- **ACTIVITY**:
In the answer, transcribe exactly the lines from the beginning of the material through the line holding "Task: Enable the Haul Away / EEX checkbox", and skip every picture.

- **RECORDS TO PROCESS**:
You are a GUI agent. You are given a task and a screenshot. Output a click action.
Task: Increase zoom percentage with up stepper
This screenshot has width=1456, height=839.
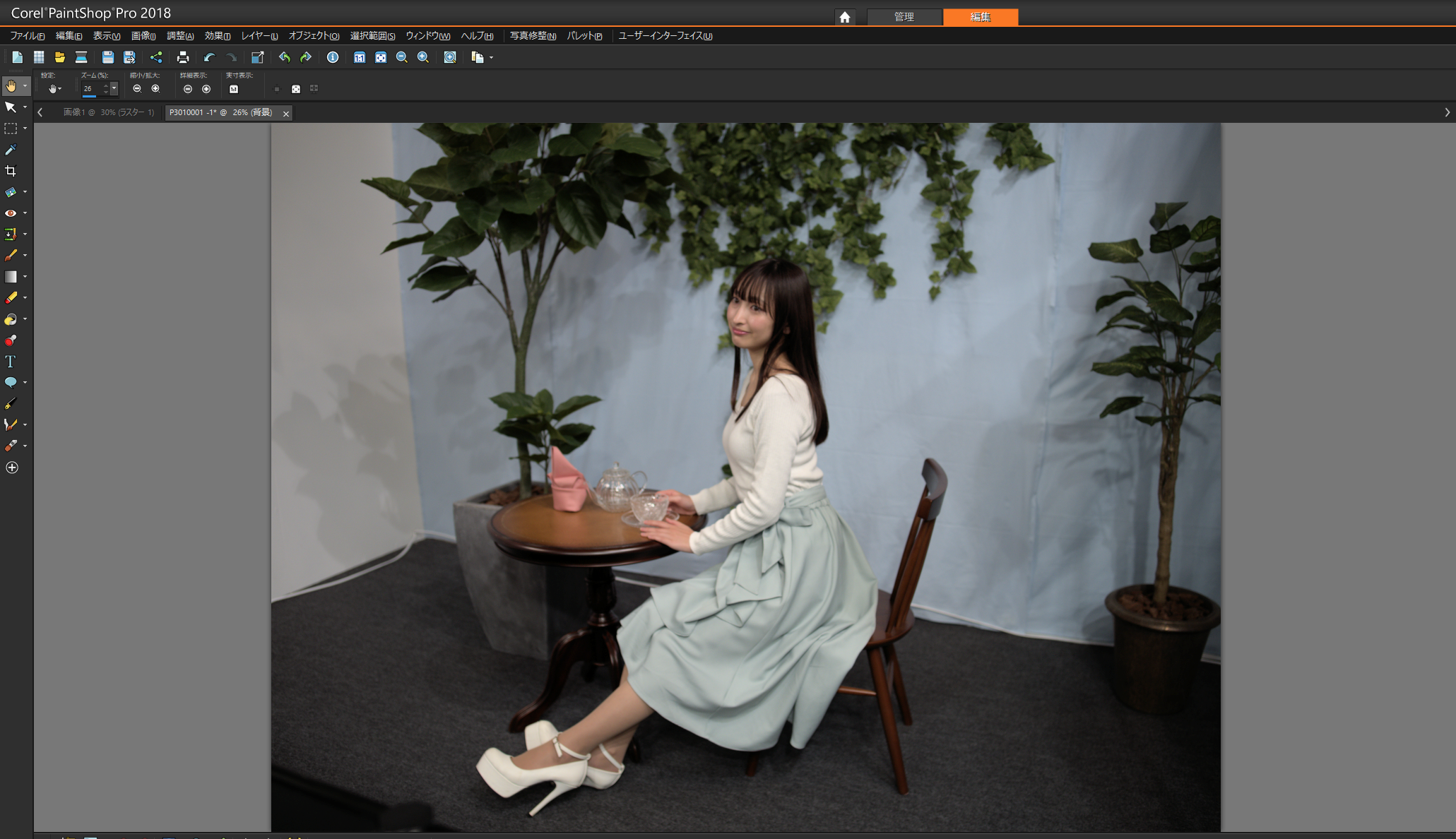pyautogui.click(x=106, y=85)
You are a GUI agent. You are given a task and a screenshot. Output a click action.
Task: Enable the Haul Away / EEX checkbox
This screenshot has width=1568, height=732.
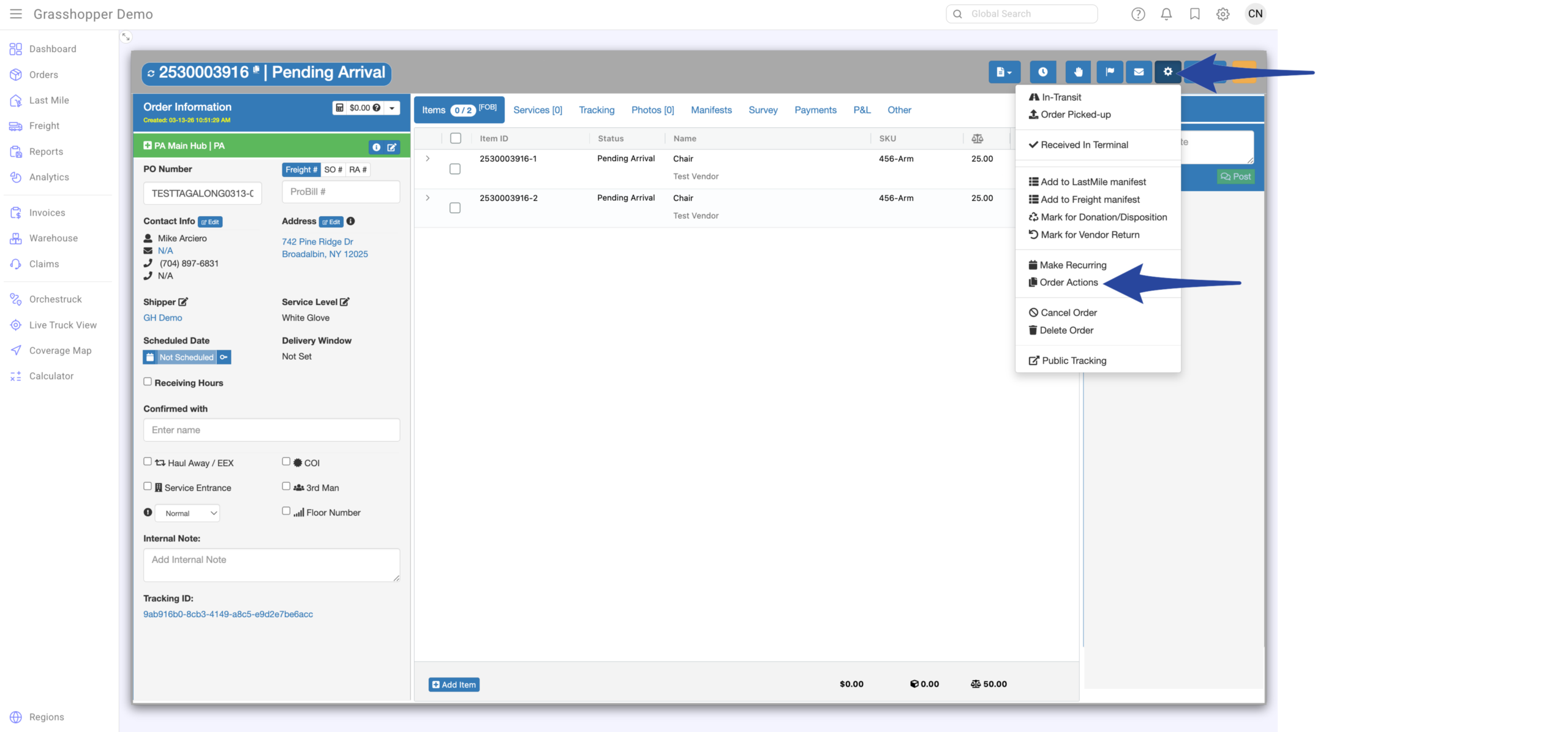(148, 461)
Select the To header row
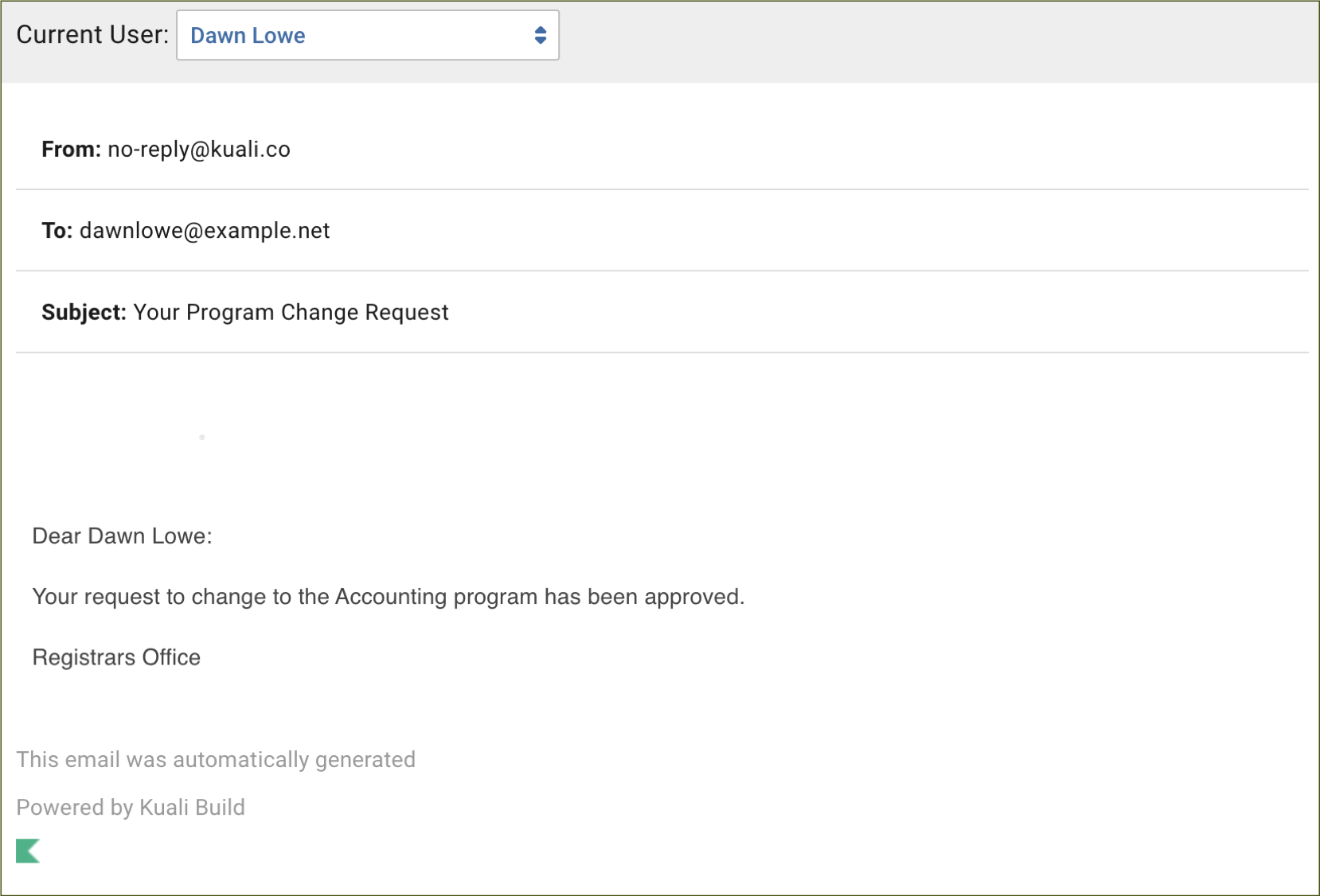Screen dimensions: 1320x896 [x=185, y=230]
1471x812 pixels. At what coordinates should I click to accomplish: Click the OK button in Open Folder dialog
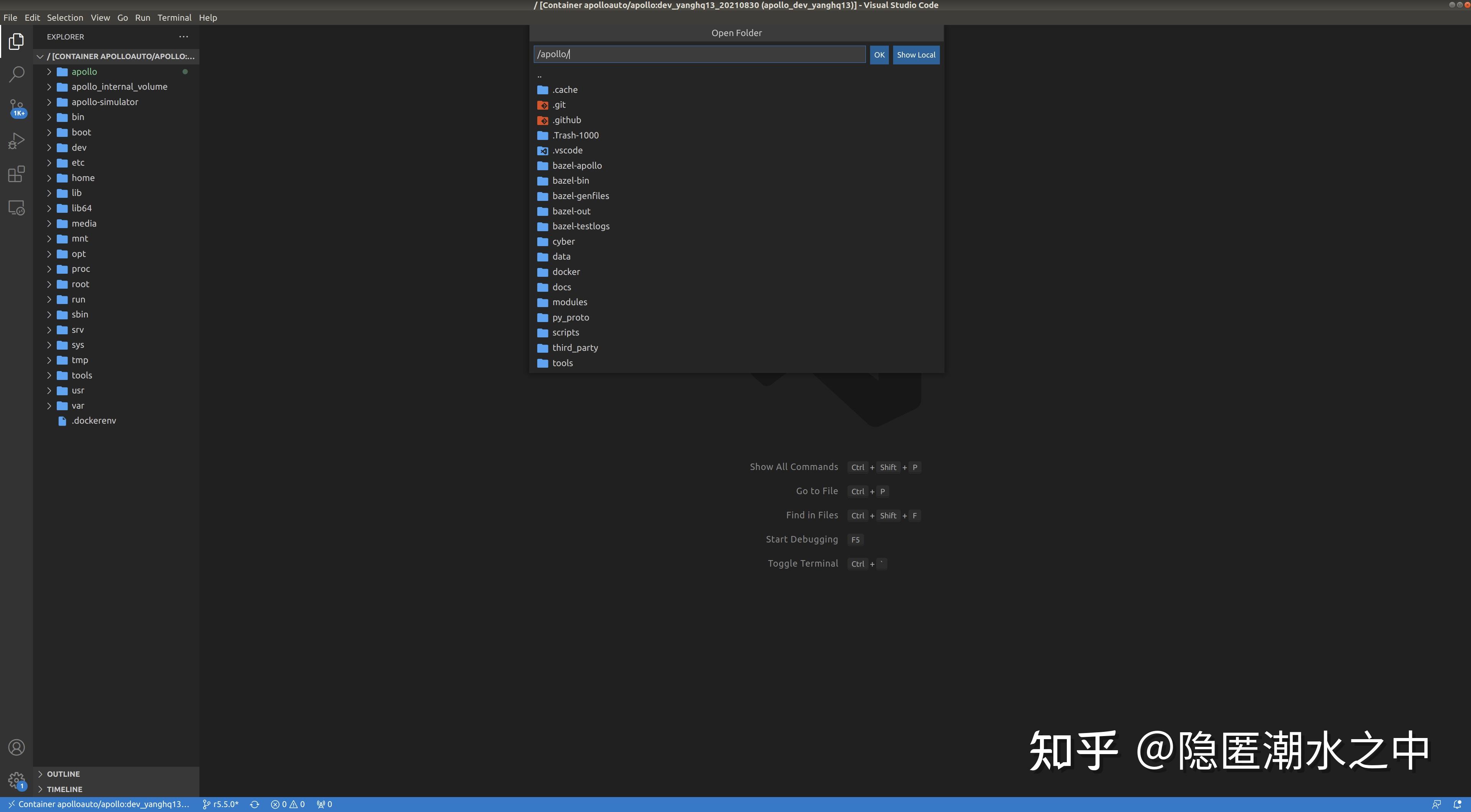[879, 54]
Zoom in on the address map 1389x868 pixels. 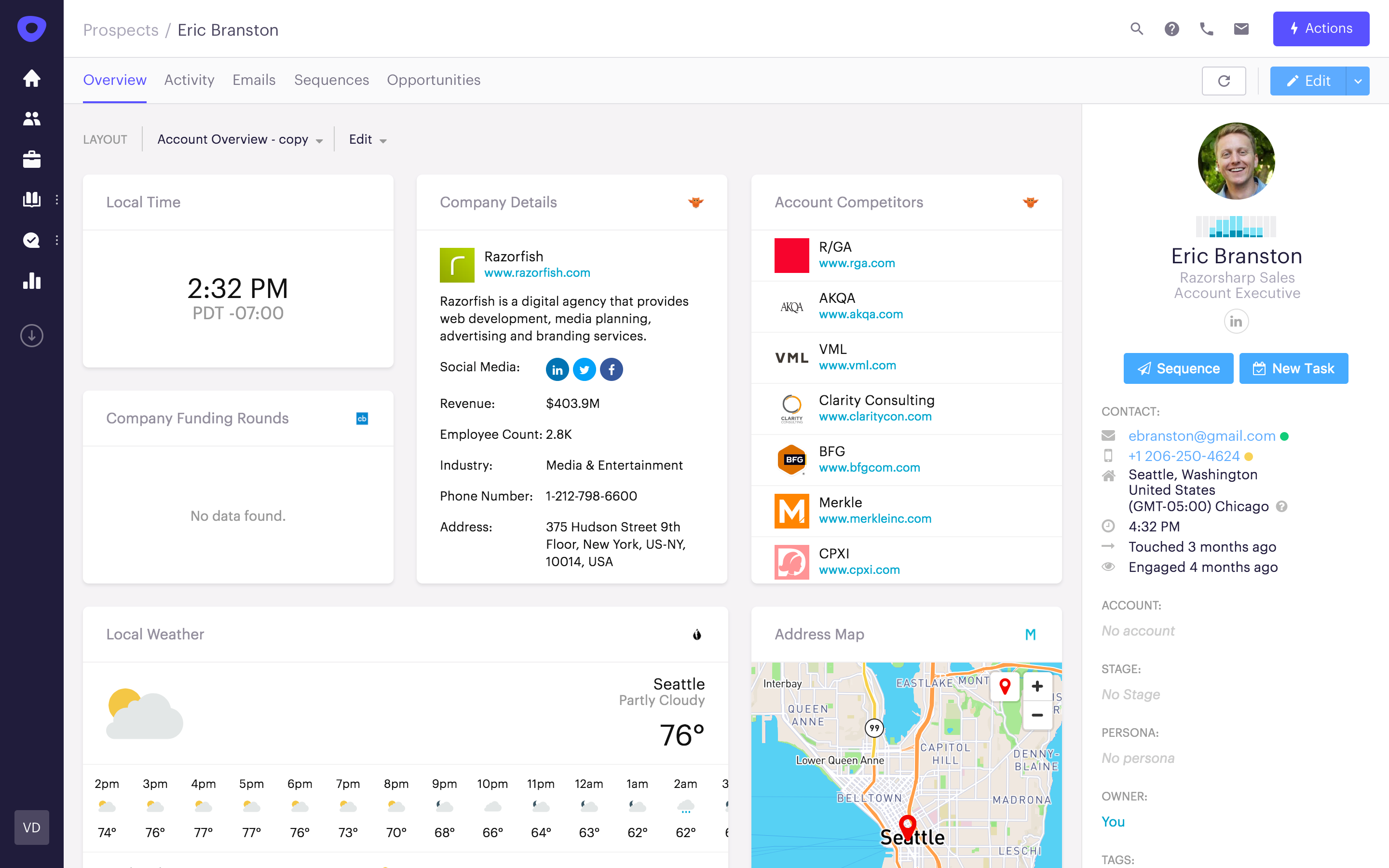click(x=1036, y=687)
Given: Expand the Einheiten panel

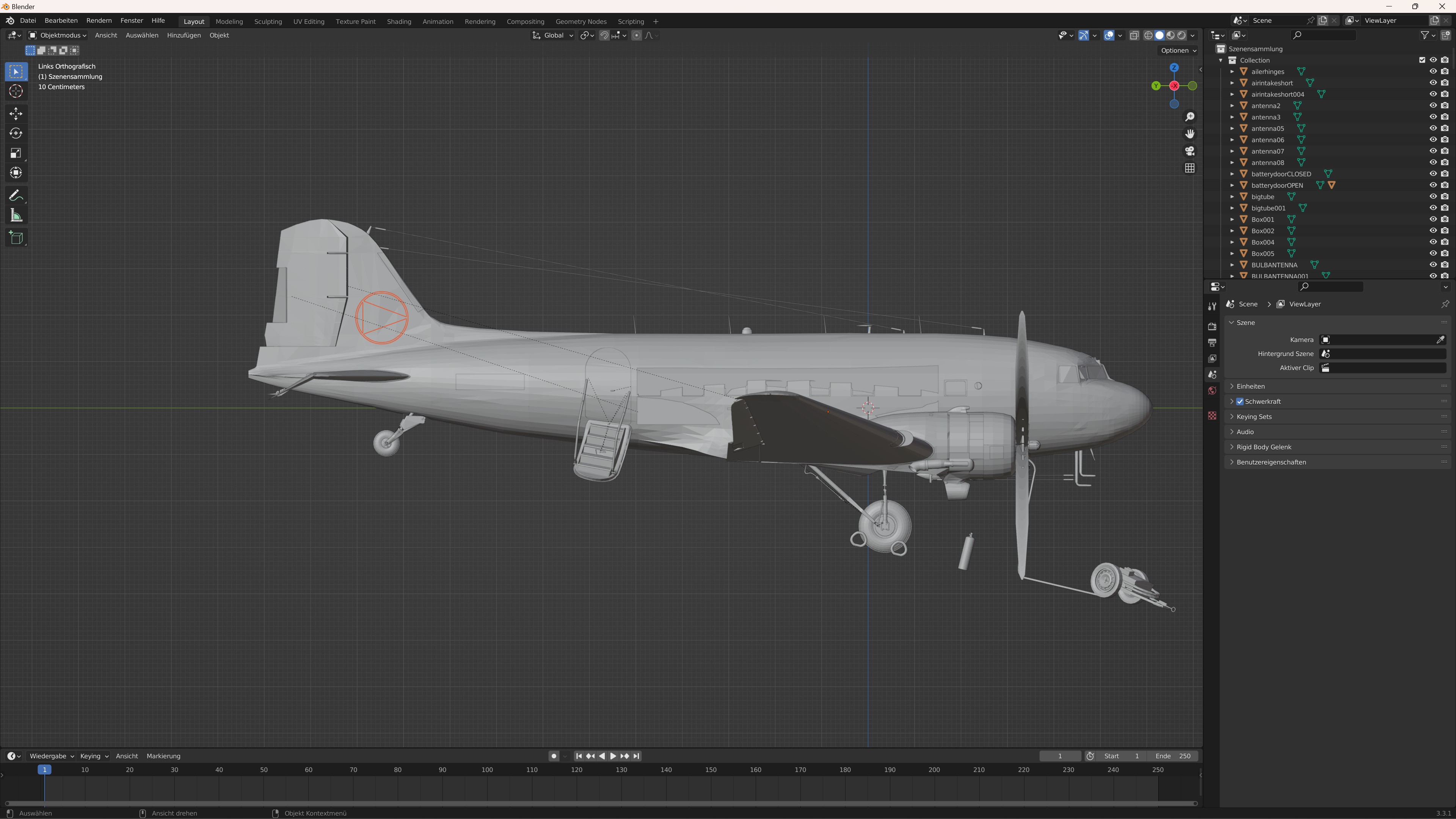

- **FINAL ANSWER**:
You are a GUI agent. You are given a task and a screenshot. Output a click action.
Task: Increase zoom percentage with up stepper
This screenshot has width=1456, height=839.
pyautogui.click(x=106, y=85)
You are a GUI agent. You are given a task and a screenshot. Output a click action.
Task: Enable the Haul Away / EEX checkbox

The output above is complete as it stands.